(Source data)
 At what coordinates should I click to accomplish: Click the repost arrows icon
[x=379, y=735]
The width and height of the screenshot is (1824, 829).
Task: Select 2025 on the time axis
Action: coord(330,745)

Action item: Return the entries above word for word.

Reply to the task:
 At what coordinates should I click to accomplish: Click the repost arrows icon
[x=379, y=735]
The width and height of the screenshot is (1824, 829).
Task: Select 2025 on the time axis
Action: coord(330,745)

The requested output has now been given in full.